I bring greetings from a place called Indiana. The coastal types present may think of it as a “flyover” state, or one of those “I” states. Perhaps a quick anthropological summary would help.

We Hoosiers hold to some quaint notions. Some might say we “cling” to them, though not out of fear or ignorance. We believe in paying our bills. We have kept our state in the black throughout the recent unpleasantness, while cutting rather than raising taxes, by practicing an old tribal ritual – we spend less money than we take in. We believe it wrong ever to take a dollar from a free citizen without a very necessary public purpose, because each such taking diminishes the freedom to spend that dollar as its owner would prefer. When we do find it necessary, we feel a profound duty to use that dollar as carefully and effectively as possible, else we should never have taken it at all.

...

When we cut property taxes, to the lowest level in America, we left flexibility for localities to raise them, but only by securing the permission of their taxpayers, voting in referendum. We designed both our state employee health plans and the one we created for low-income Hoosiers as Health Savings Accounts, and now in the tens of thousands these citizens are proving that they are fully capable of making smart, consumerist choices about their own health care.

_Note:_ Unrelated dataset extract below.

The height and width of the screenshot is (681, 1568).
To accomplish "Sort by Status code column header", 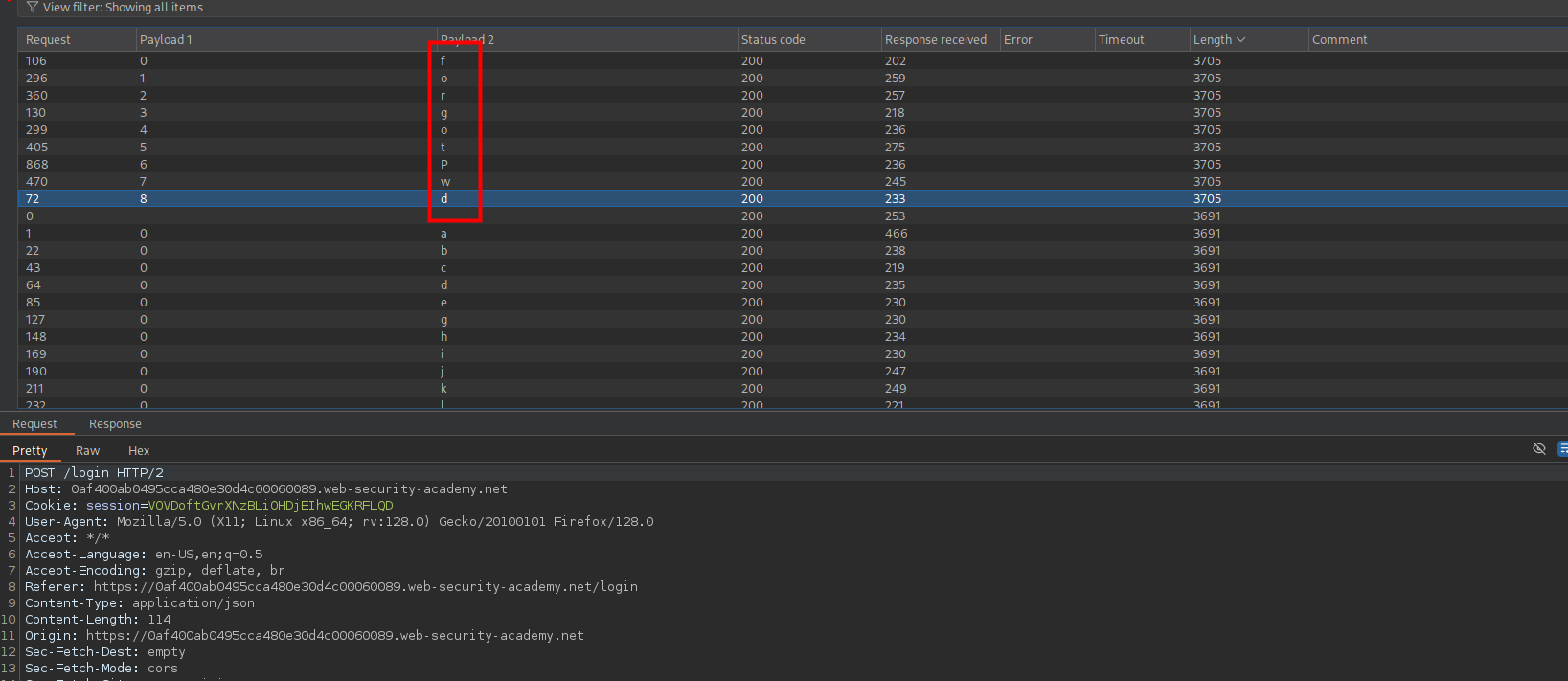I will 773,40.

We have broadened the right of parents to select the best place for their children’s education to include every public school, traditional or charter, regardless of geography, tuition-free. And before our current legislature adjourns, we intend to become the first state of full and true choice by saying to every low and middle-income Hoosier family, if you think a non-government school is the right one for your child, you’re as entitled to that option as any wealthy family; here’s a voucher, go sign up.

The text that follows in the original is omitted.